InfoQ Interview: John Crupi on Enterprise SOA

At the time of this recording John Crupi ran Sun's Enterprise Web Services Practice and consulted on SOA at a number of large enterprises. John Crupi is also one of the main authors of the book Core J2EE Patterns.   In this interview, John shares his insights based on consulting with Fortune 1000 companies about what SOA means to the Enterprise, SOA analysis and design vs. OO, effective service composition, governance, and more.

Watch John Crupi on Enterprise SOA (28 minutes).
What differentiates service oriented architecture from simply using web services?

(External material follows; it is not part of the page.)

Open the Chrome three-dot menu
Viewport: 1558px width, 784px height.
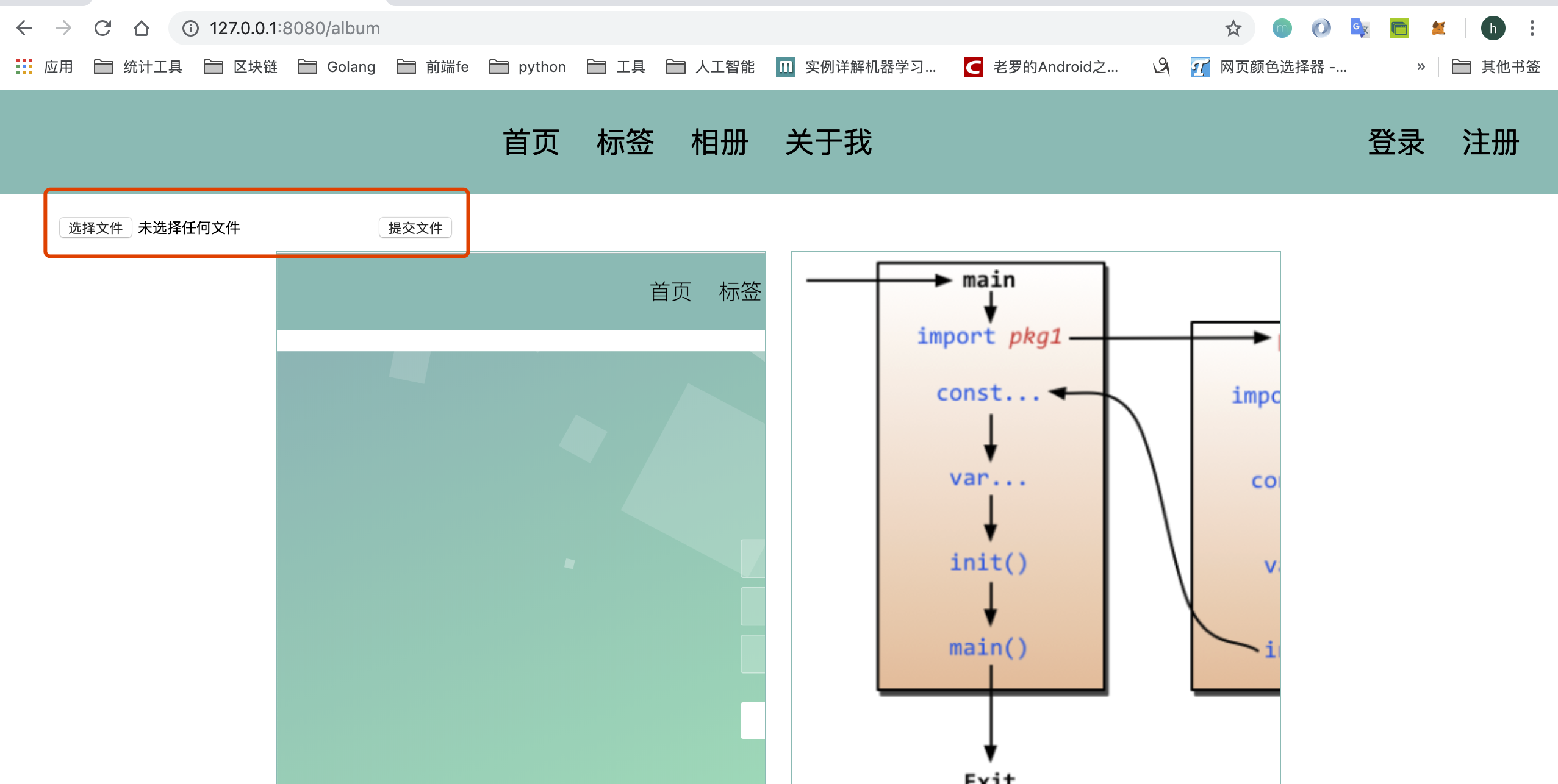[1533, 28]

Crupi: I think it's about the architecture in place. SOA does not equal web services, and web services don't equal SOA. We've been trying to do service oriented architecture for a long time, it's about loose coupling, we think asynchronous exchange, it can be synchronous, and it doesn't really matter. We think that web services tend to lend themselves this, because they are based on open standards and it gets into tools, so tools know how to consume from a registry, we get things into standard based registry, we pulll them out, all the work is done. We can have zero deployment and we can literally do that and it's amazing because we can have multiple tools pull this up. I think this is really one of the key elements understanding how web services really leverage. But to put it all together as an over-arching architecture, that's the SOA part. Just because I put a bunch of services there, doesn't mean that I'm creating an architecture around these services. Some services lend themselves to being atomic, maybe Google puts out a service, Amazon where I can go look for a book, do a search and I get it back, but in business where you have to have an architecture and really what puts us all together are the processes that we expose via composite applications is being able to put the exposed services and to be able to orchestrate these services to create a higher value or bigger service in itself. The process layer that we've exposed is itself also a service, but to the user that is consuming it and they don't know that the service is orchestrated with the multiple services, web services underneath. I think it's really a difference of one has really a bigger architecture built around it and one is more of an implementation detail.